2. Shalatnya batal, baik shaf yang di depannya penuh atau tidak. Dasar hukumnya adalah hadits : “Artinya : Tidak sah shalat bagi yang sendirian di belakang imam”. Juga hadits yang menerangkan bahwa Nabi Shallallahu ‘alaihi wa sallam telah melihat seorang lelaki shalat sendirian di belakang shaf, lalu ia disuruh agar mengulanginya kembali.

وَعَنْ وَابِصَةَ بْنِ مَعْبَدٍ رَضِيَ اللَّهُ عَنْهُ أَنَّ رَسُولَ اللَّهِ صَلَّى اللَّهُ عَلَيْهِ وَسَلَّمَ رَأَى رَجُلًا يُصَلِّي خَلْفَ الصَّفِّ وَحْدَهُ ، فَأَمَرَهُ أَنْ يُعِيدَ الصَّلَاةَ رَوَاهُ أَحْمَدُ ، وَأَبُو دَاوُد وَالتِّرْمِذِيُّ ، وَصَحَّحَهُ ابْنُ حِبَّانَ

Dari Washibah bin Ma’bad ra berkata bahwa Rasulullah Shalallahu 'Alaihi Wassalam melihat seseorang shalat di belakang shaf sendirian. Maka beliau memerintahkannya untuk mengulangi shalatnya. (HR Ahmad, Abu Daud, At-Tirmizy dan Ibnu Hibban menshahihkannya)

Ibrahim an-Nakha’i dan imam Ahmad bin Hambal mengatakan bahwa dengan adanya hadits ini, maka hukum shalat orang yang sendirian dalam shafnya tidak sah dan harus diulangi lagi.

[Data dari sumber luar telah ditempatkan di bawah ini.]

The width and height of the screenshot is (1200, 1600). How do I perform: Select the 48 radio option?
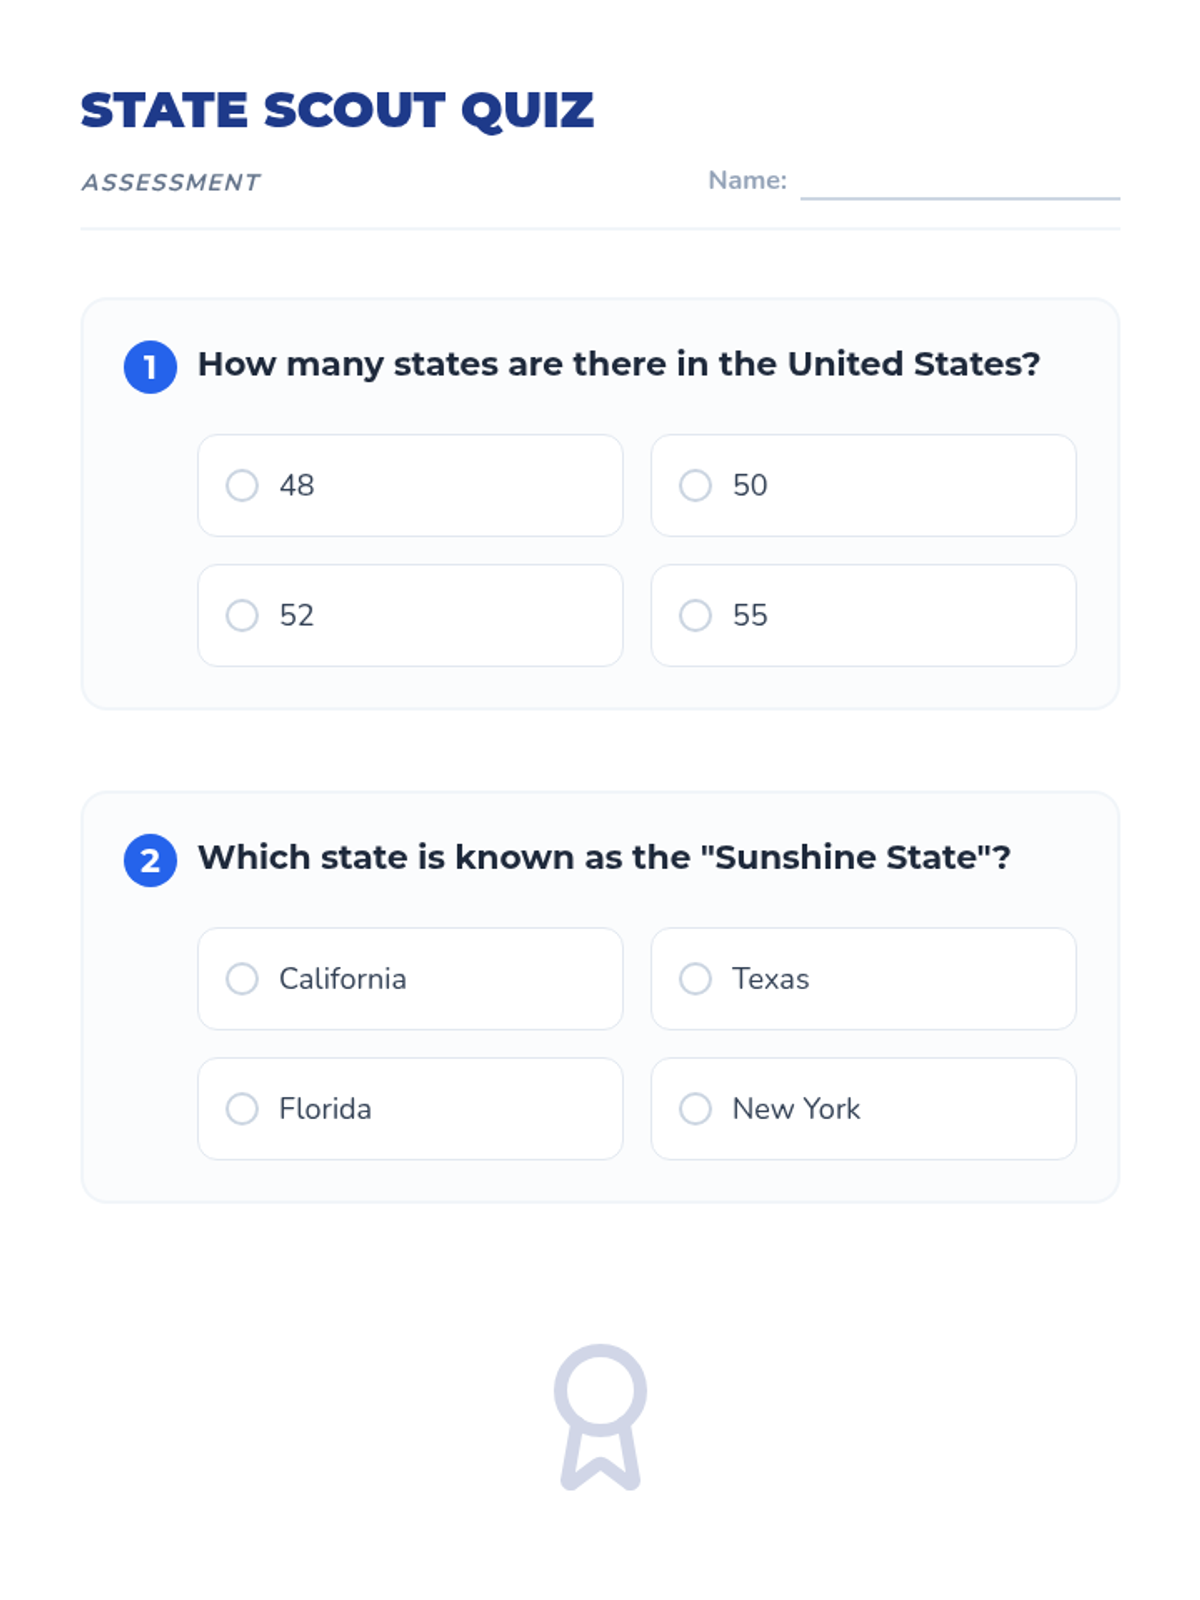[x=410, y=485]
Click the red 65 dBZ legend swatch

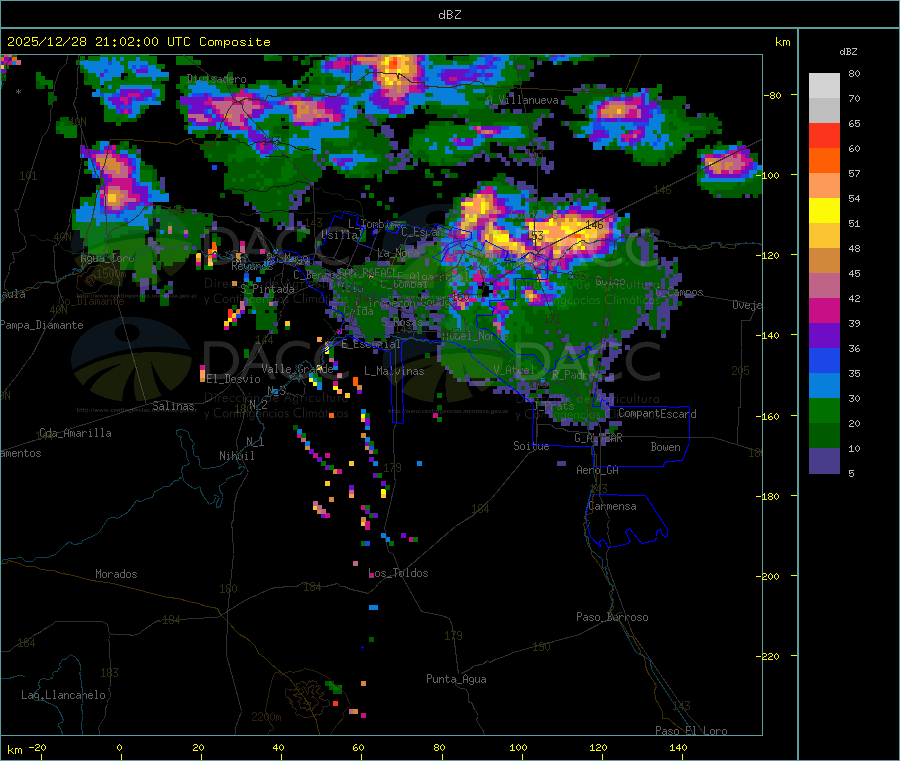(x=824, y=135)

Juga ada hadits lainnya yang mendukung larangan shalat sendirian dalam satu shaf:

عَنْ طَلْقِ بْنِ عَلِيٍّ رَضِيَ اللَّهُ عَنْهُ { لَا صَلَاةَ لِمُنْفَرِدٍ خَلْفَ الصَّفِّ } ، وَزَادَ الطَّبَرَانِيُّ فِي حَدِيثِ وَابِصَةَ " أَلَا دَخَلْت مَعَهُمْ أَوْ اجْتَرَرْت رَجُلًا ؟

Dari Thalq bin Ali ra. berkata, "Tidak ada shalat bagi orang yang sendirian di belakang shaf." (HR Ibnu Hibban)

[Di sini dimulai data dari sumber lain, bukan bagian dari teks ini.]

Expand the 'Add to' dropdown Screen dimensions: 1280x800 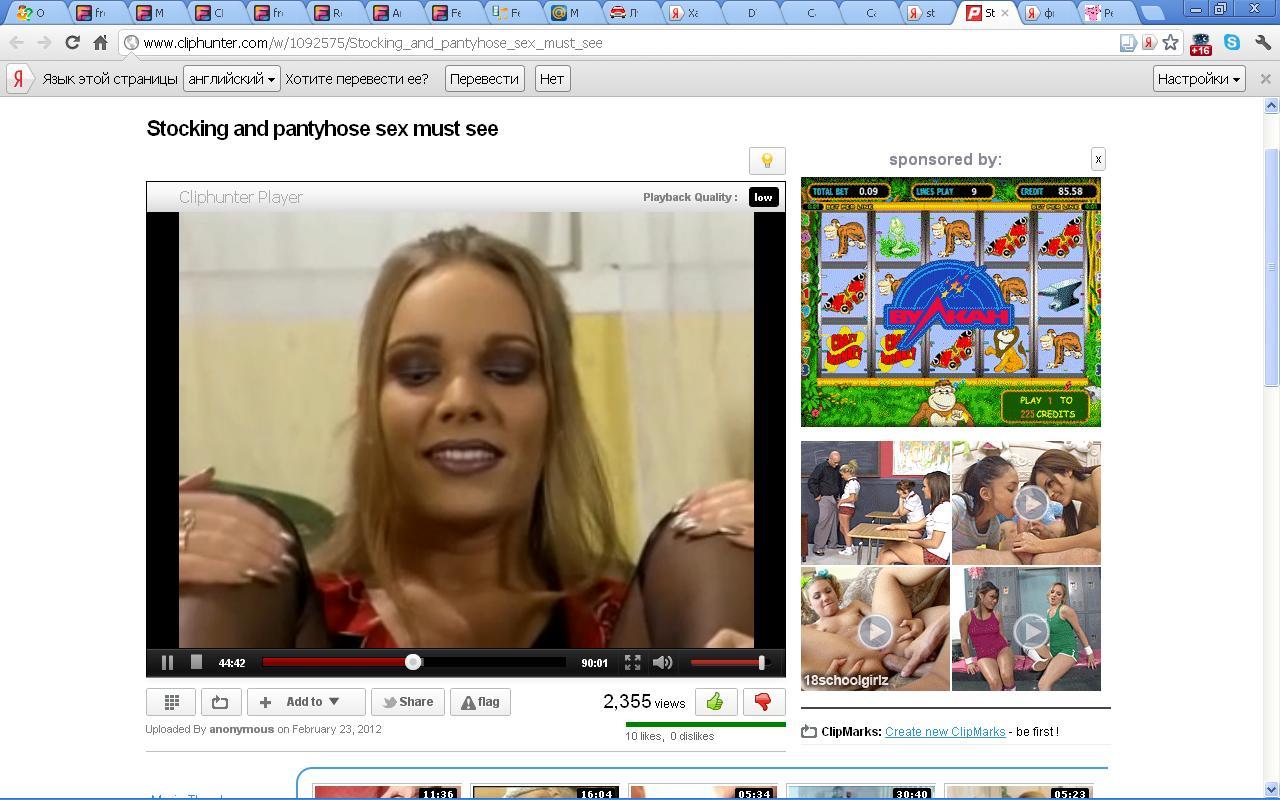tap(305, 702)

3. Shalatnya boleh dan sah, pendapat moderat: jika barisan shalat penuh, maka shalat munfarid di belakang imam boleh dan sah. Inilah pendapat yang dipilih oleh Syaikhul Islam Ibnu Taimiyah. Yakni jika saudara masuk mesjid dan ternyata barisan shalat telah penuh kanan kirinya, maka tidak ada halangan saudara shalat sendirian berdasarkan firman Allah berikut: “Maka bertakwalah kepada Allah menurut kesanggupan” [At-Taghaabun : 16]
Namun Imam Asy-Syafi’i tidak mendukung hal ini, maksudnya beliau tidak memandang bahwa shalat sendirian di belakang shaf sebagai sebuah larangan. Baginya, hal itu boleh terjadi dan shalatnya tetap sah. Lalu apa hujjah beliau dalam hal ini?

Hujjah beliau adalah hadits Rasulullah Shalallahu 'Alaihi Wassalam yang masyhur dari riwayat Abu Bakar berikut ini.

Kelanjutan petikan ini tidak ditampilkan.